The history of the property goes back to medieval times with a reference to the “manor” of Dunham recorded in the Domesday Book of 1086. Over time the estate and lands passed through many hands whilst growing in wealth and importance. The suffix of “Massey” to the name Dunham reflects the manor’s importance and Dunham was the seat of the “Masseys”. Whilst the Masseys remained “ Lords” of Dunham and its environs until the 14th century. In 1409 the male line died out and most of the family land was inherited by the “Booth” family. This notwithstanding, Dunham Massey remained at the heart of the estate.
Dunham Massey Hall became the home of the manorial lord and a centre of power in the area with the Hall being rebuilt in 1616, leaving no remains of the old medieval manor house. A mill at Dunham was documented in 1353, although its present structure dates to the 1860; the first record of Dunham’s deer park was also in 1353. During the medieval period, the primary source of employment was agriculture, mainly arable farming.
A major change to the area occurred between 1853 and 1854 when the Warrington and Stockport Railway was constructed through Dunham and a railway station was built to serve the area. Between 1851 and 1881 the population increased by 57.5%, primarily because of the railway, but in all other respects the industrial revolution had little effect on Dunham Massey and it remained a predominantly agricultural area.
Dunham Massey Hall.
The present hall was built in 1616, by Sir George Booth, who received one of the first baronetcies to be created by James I in 1611. It was remodeled by “John Norris” for his descendant, George, 2nd Earl of Warrington between 1732 and 1740 and it was further altered by “John Hope” towards the end of the 18th century and again by “Joseph Compton-Hall” between 1905 and 1908.
The result is a superb example of the period, an ornate, almost overwhelming interior, with wonderful collections of Georgian furniture, paintings, and silver. It is built around two courtyards, one cobbled and the other centred around a fountain and informal garden. Tours of the interior take visitors around the main court rooms, with the highlight being the library. A crucifix by Grinling Gibbons hangs above the mantelpiece, and models of the heavens stand beside the bookshelves. In the Tudor long gallery is Dunham Massey’s most prized painting, Mars, Venus, and Cupid with Saturn as Time, by Guercino. Interest is not confined to the sumptuous showrooms however, the servant’s quarters have been restored to provide a glimpse of life below stairs.
The house is set in attractive gardens of special interest to keen plantsmen. An orangery shares space with fine old trees and planted borders, a Victorian bark house and well house. The deer park surrounding the house and gardens contain lovely walks beside ponds.
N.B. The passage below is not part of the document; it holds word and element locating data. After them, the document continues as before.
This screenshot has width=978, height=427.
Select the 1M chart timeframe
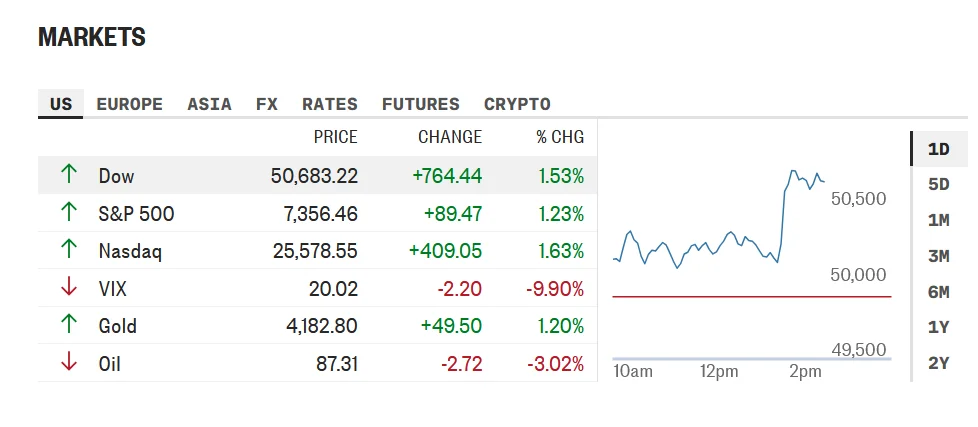pos(938,220)
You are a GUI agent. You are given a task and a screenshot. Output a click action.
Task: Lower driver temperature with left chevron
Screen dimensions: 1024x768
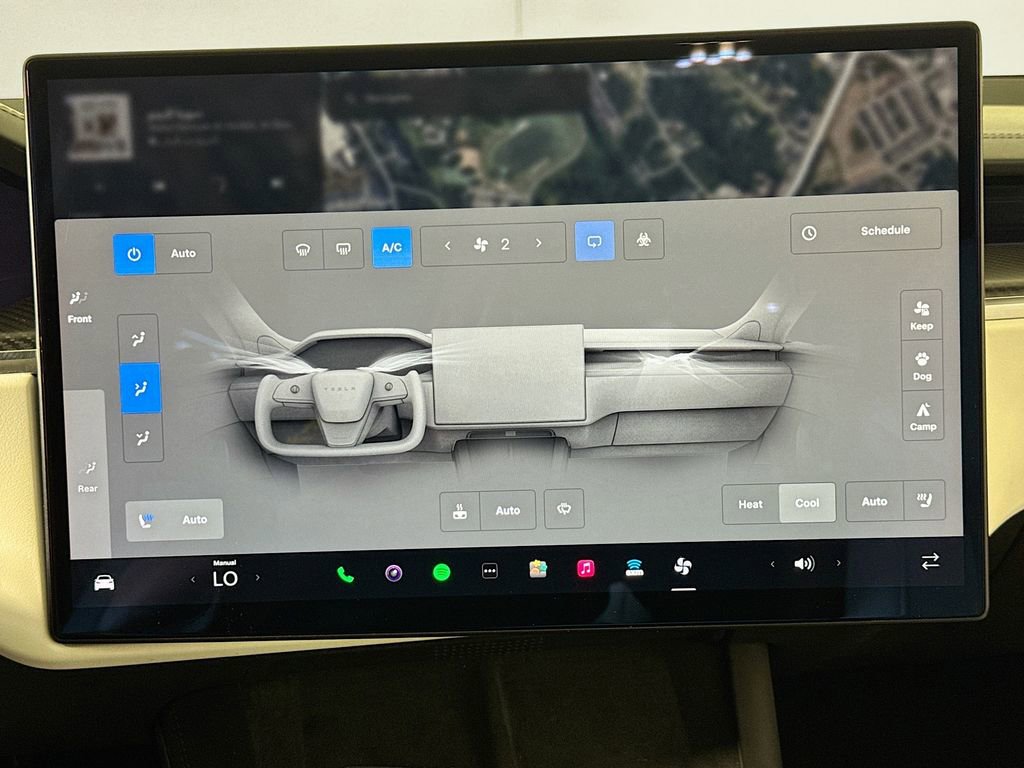click(x=192, y=578)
Deer wander the grounds and visitors can get quite close to them.
After a very full day, full of surprises and blessed by good weather we assembled for the customary group photograph before boarding our very comfortable coach for our return to Melton. All in all everyone agreed that this 3rd and final trip of the “Summer Programme” had consummated a very enjoyable series of visits and following a very good journey home we wished everyone well until the next meeting in October.